Metapopulation extinction risk is increased by environmental stochasticity and assemblage complexity.
Bull JC., Pickup NJ., Pickett B., Hassell MP., Bonsall MB.
Extinction risk is a key area of investigation for contemporary ecologists and conservation biologists. Practical conservation efforts for vulnerable species can be considerably enhanced by thoroughly understanding the ecological processes that interact to determine species persistence or extinction. Theory has highlighted the importance of both extrinsic environmental factors and intrinsic demographic processes. In laboratory microcosms, single-species single-habitat patch experimental designs have been widely used to validate the theoretical prediction that environmental heterogeneity can increase extinction risk.
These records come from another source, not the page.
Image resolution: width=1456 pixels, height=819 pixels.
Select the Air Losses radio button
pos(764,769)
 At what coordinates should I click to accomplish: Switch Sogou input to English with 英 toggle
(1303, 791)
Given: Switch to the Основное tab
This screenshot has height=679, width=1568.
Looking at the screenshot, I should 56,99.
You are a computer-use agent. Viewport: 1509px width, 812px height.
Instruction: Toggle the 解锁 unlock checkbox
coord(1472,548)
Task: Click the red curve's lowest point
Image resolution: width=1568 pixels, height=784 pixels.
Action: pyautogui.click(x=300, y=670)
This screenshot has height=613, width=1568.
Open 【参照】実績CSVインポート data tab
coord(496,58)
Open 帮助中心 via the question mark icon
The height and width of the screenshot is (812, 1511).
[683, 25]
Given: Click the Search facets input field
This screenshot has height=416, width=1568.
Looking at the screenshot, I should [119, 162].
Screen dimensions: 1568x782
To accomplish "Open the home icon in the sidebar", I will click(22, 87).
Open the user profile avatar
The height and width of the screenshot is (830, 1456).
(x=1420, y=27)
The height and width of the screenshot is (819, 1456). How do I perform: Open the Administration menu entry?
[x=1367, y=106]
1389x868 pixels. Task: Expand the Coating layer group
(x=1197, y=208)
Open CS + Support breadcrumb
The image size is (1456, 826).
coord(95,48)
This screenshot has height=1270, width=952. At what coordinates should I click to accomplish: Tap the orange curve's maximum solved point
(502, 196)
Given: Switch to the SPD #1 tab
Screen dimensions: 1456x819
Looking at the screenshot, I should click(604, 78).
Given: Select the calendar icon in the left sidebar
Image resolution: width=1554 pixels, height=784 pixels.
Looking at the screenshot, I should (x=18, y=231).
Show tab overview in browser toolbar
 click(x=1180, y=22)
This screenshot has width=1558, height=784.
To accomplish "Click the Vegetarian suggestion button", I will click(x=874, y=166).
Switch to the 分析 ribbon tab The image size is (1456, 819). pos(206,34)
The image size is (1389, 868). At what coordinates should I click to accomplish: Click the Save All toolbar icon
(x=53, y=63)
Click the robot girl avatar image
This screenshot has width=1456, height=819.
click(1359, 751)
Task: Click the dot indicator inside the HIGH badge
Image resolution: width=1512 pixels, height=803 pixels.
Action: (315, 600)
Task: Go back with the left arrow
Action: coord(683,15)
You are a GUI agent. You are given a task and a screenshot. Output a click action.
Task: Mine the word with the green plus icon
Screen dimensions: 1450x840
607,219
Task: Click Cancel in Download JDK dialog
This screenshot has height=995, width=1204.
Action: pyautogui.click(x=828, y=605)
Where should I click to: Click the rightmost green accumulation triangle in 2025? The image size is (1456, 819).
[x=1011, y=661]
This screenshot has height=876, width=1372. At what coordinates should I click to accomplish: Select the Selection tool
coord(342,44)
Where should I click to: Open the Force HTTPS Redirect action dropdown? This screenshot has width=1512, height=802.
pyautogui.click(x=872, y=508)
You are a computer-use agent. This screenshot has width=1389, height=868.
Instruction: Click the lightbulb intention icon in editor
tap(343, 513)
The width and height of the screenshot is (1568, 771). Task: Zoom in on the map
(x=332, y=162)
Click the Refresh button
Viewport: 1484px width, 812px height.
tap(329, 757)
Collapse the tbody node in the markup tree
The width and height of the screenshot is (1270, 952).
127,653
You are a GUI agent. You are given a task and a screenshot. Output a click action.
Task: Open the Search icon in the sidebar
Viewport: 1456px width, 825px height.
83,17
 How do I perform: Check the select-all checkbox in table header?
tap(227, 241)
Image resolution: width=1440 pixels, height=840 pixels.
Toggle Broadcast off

Here, we develop on this theme by testing the effects of fluctuating resource levels in experimental multispecies metapopulations. We compare a three-species host-parasitoid assemblage that exhibits apparent competition to the individual pairwise, host-parasitoid interactions. Existing theory is broadly supported for two-species assemblages: environmental stochasticity reduces trophic interaction persistence time, while metapopulation structure increases persistence time. However, with increasing assemblage complexity, the effects of trophic interactions mask environmental impacts and persistence time is further reduced, regardless of resource renewal regime. We relate our findings to recent theory, highlighting the importance of taking into account both intrinsic and extrinsic factors, over a range of spatial scales, in order to understand resource-consumer dynamics.